Background: Substantial evidence indicates that lithium may exert its therapeutic effects through progressive adaptive changes at the level of gene expression; however, the study of lithium-regulated genes has been primarily undertaken with the "candidate gene" approach based on a specific testable hypothesis. The aim of our study was to identify lithium-regulated genes that would not be predicted a priori by the candidate gene approach.
Methods: Differential display polymerase chain reaction was used to isolate and identify messenger RNAs (mRNAs) that are differentially expressed in the frontal cortex of rats given lithium for 5 weeks to achieve plasma lithium concentrations of 0.6 to 0.9 mmol/L.
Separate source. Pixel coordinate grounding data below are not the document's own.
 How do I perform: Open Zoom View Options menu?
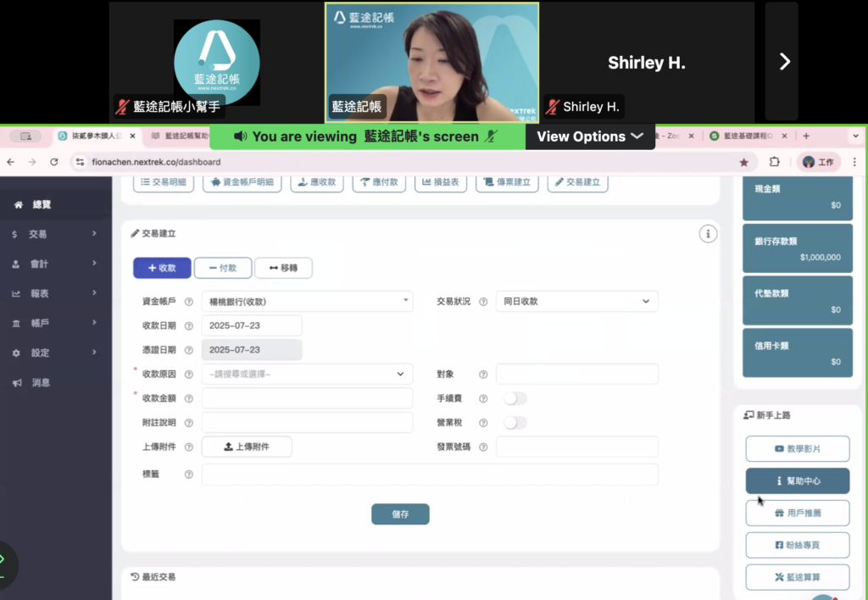click(x=590, y=136)
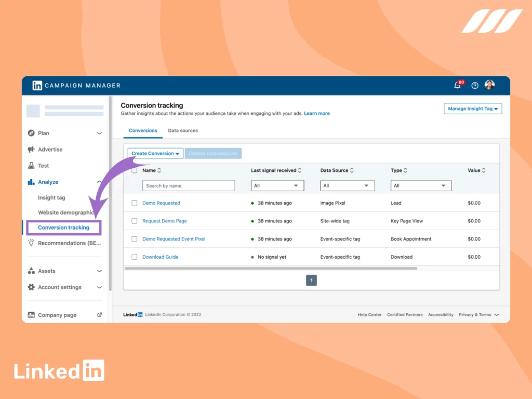Click the Search by name input field
532x399 pixels.
click(x=188, y=185)
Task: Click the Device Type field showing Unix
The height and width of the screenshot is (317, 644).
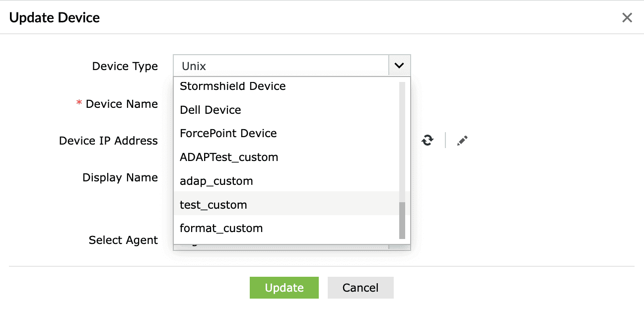Action: (x=281, y=66)
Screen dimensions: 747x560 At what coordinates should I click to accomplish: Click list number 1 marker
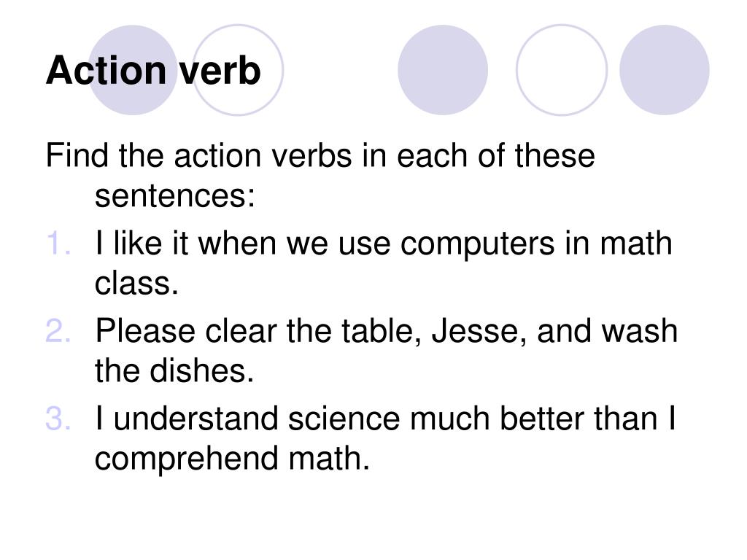59,244
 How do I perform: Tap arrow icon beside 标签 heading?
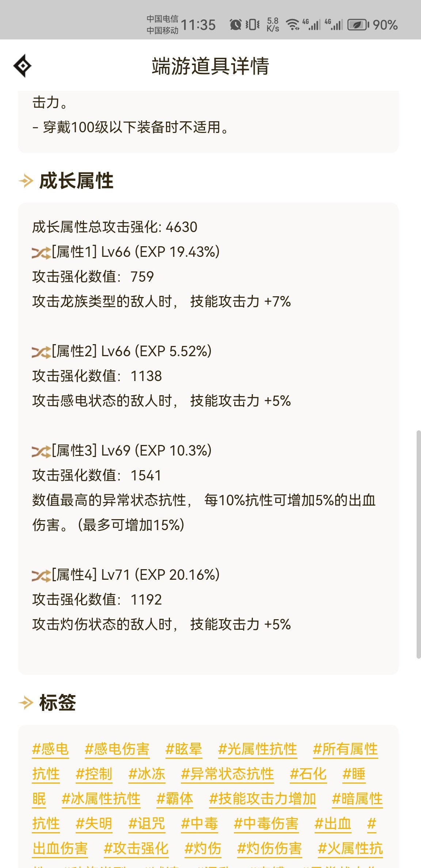pyautogui.click(x=26, y=703)
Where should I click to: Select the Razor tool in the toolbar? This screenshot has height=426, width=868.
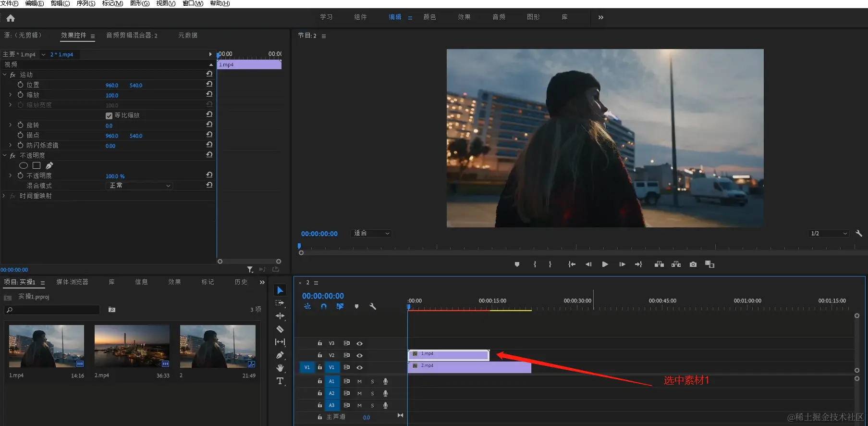pos(280,329)
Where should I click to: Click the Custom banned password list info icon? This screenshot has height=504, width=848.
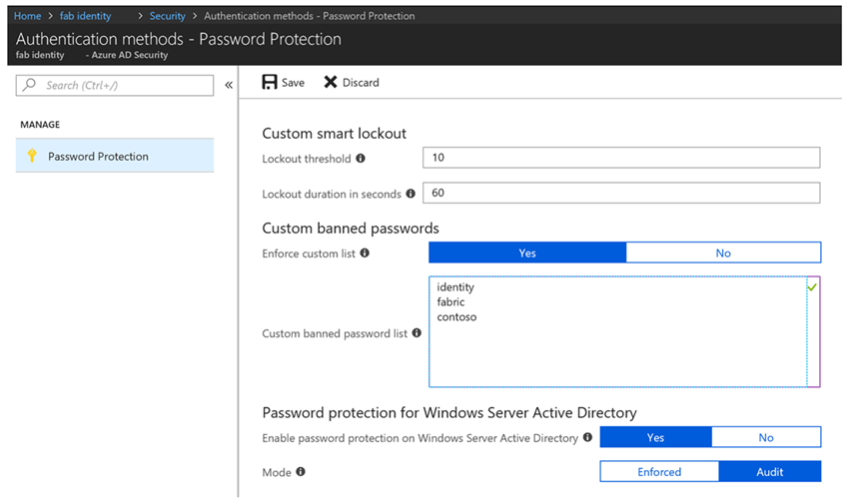(416, 333)
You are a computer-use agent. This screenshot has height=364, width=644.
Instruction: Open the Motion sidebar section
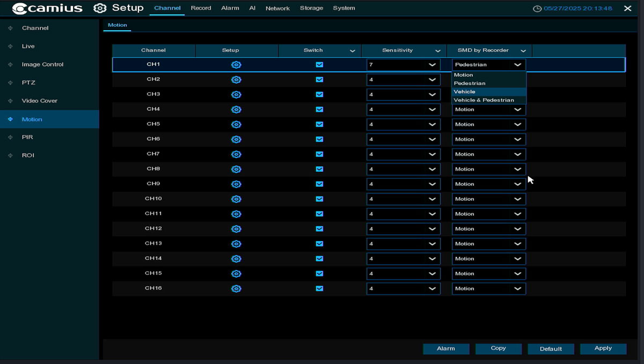tap(32, 119)
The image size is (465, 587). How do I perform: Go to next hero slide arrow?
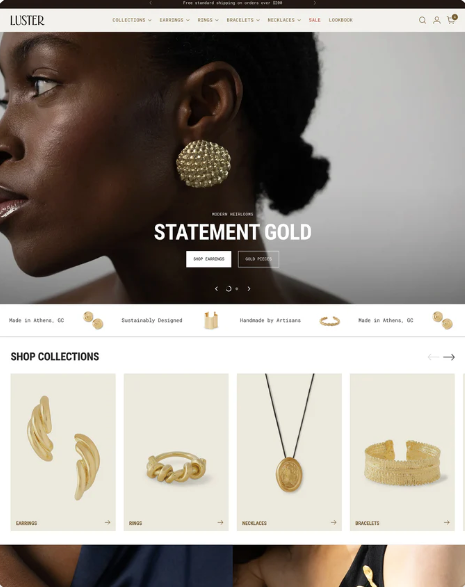pos(249,289)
Results: A putative lithium-regulated complementary DNA fragment (LRG1) was identified. Northern blot analysis revealed that 5 weeks of lithium treatment, but not 1 week, significantly reduced LRG1 mRNA levels. LRG1 mRNA levels were similarly reduced by 5 weeks of carbamazepine, but not valproate administration. Sequence analysis and search of the GenBank database revealed that LRG1 is analogous to the sequence of the gene for rat aldolase A.
Conclusions: These results demonstrate that chronic administration of lithium, but not short-term administration, down regulates the levels of aldolase A mRNA, suggesting this effect may play a role in mediating the therapeutic action of this agent.